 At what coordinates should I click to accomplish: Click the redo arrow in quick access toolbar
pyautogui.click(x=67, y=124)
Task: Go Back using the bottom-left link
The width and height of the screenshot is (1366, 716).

··········

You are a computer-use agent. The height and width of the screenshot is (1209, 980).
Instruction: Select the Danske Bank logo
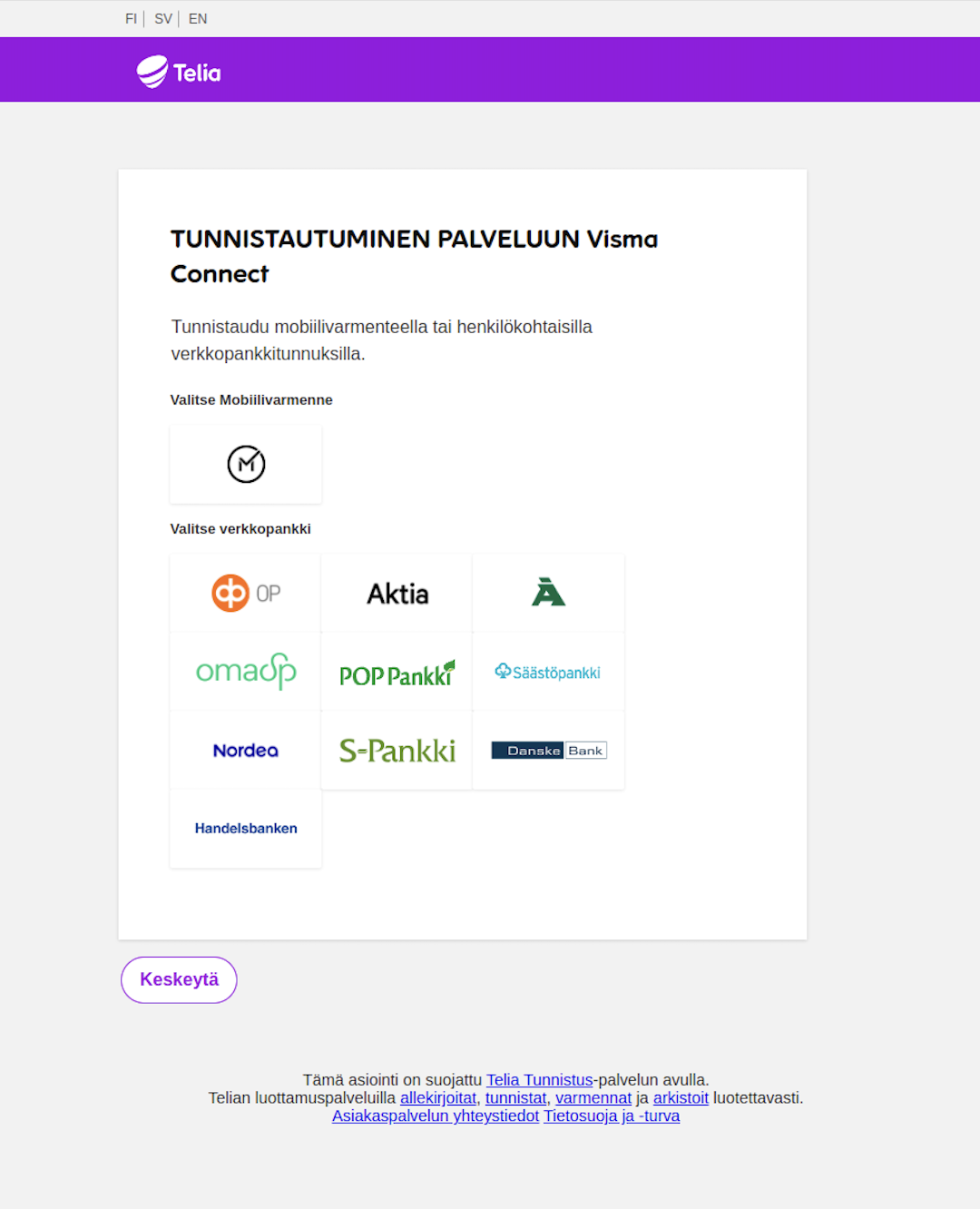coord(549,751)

··········

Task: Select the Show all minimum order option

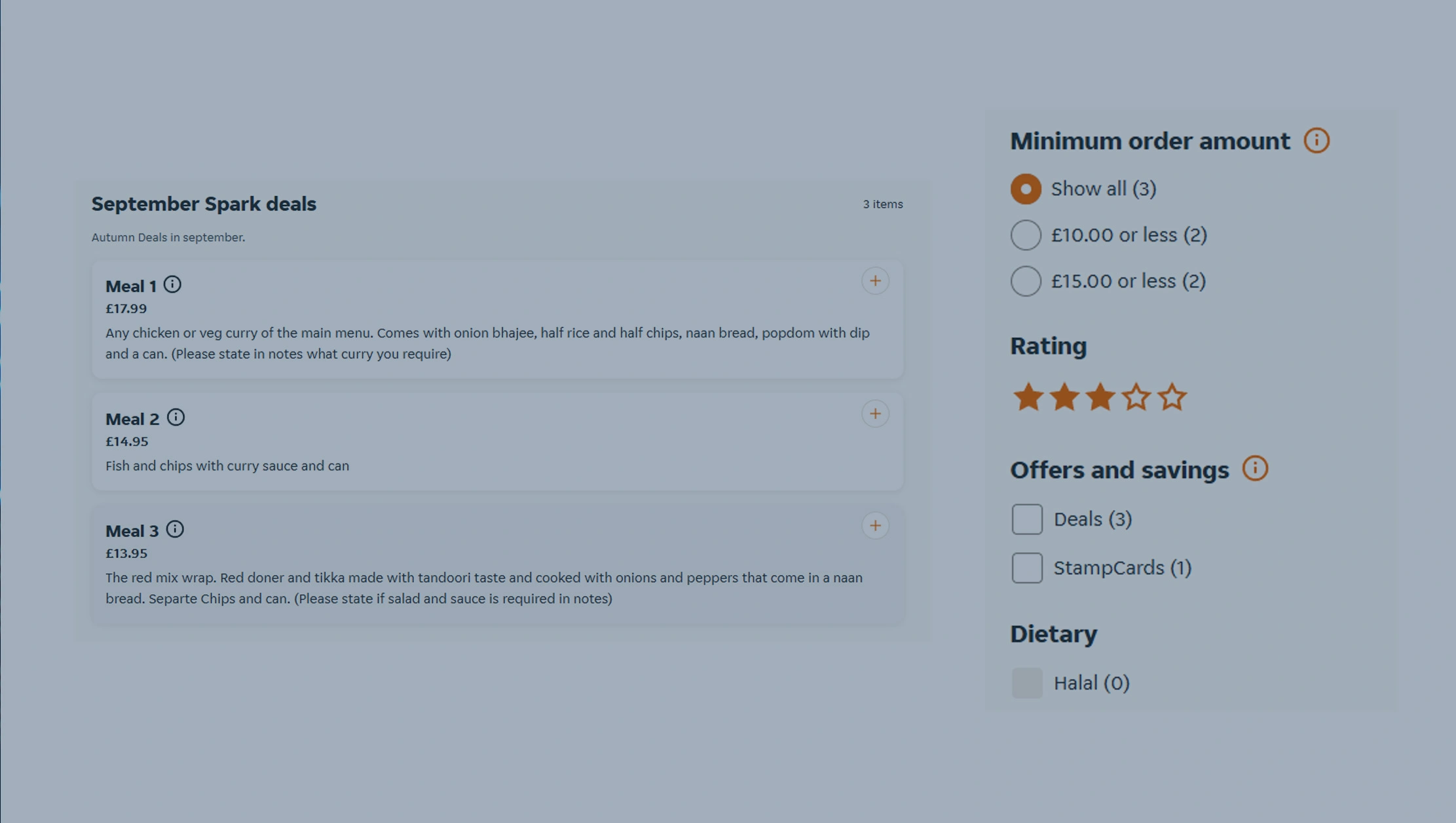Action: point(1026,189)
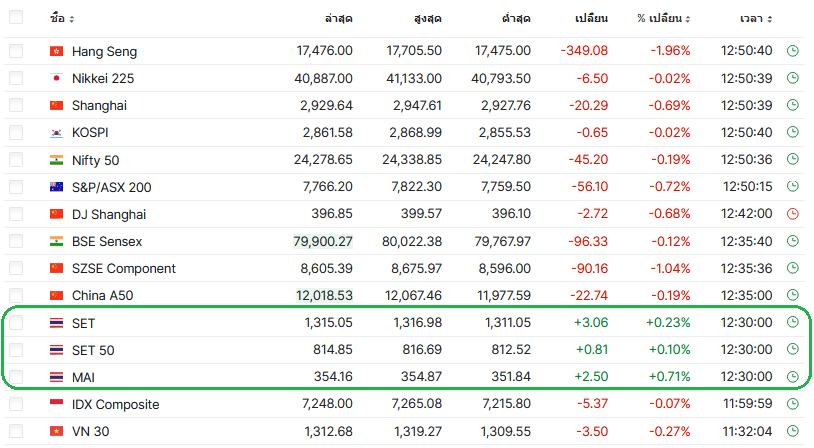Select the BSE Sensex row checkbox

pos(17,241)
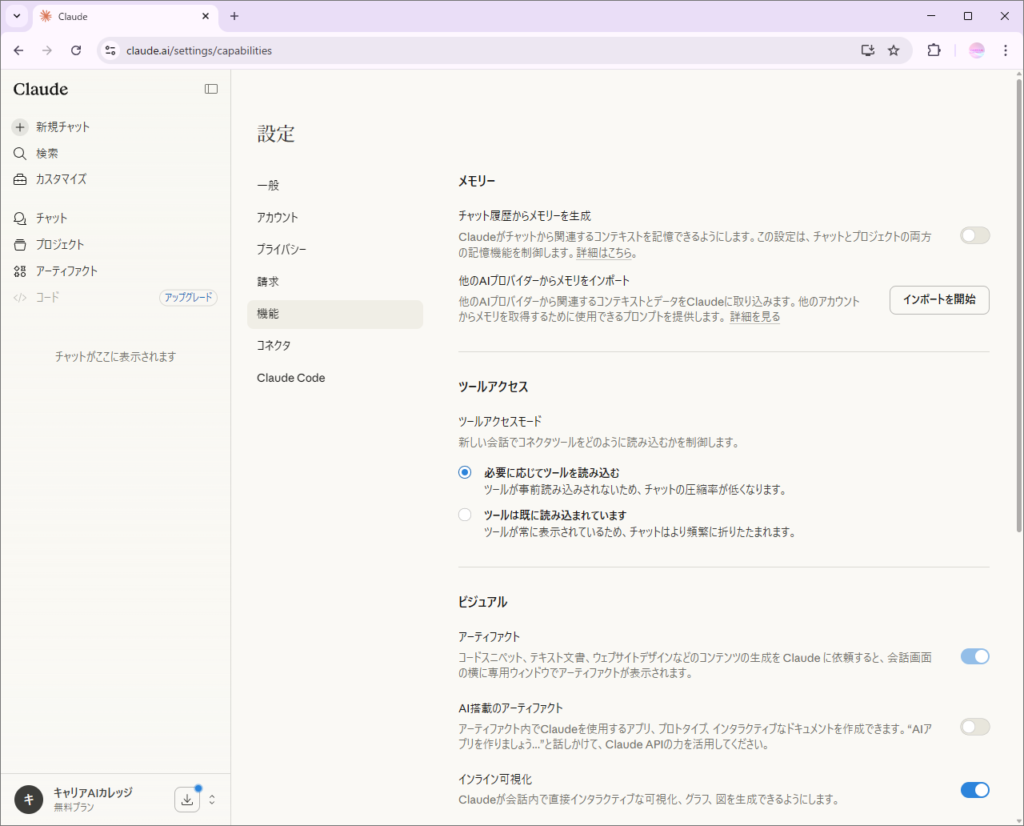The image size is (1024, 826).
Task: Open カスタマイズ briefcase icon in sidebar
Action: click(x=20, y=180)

··········

• _GOAL OF THE EXERCISE_
Look over the records above, and wherever a line contains the string "width", copy that line.

• _SOLVED PROBLEM_
The width and height of the screenshot is (1366, 716).
You are a computer-use agent. The height and width of the screenshot is (1209, 980).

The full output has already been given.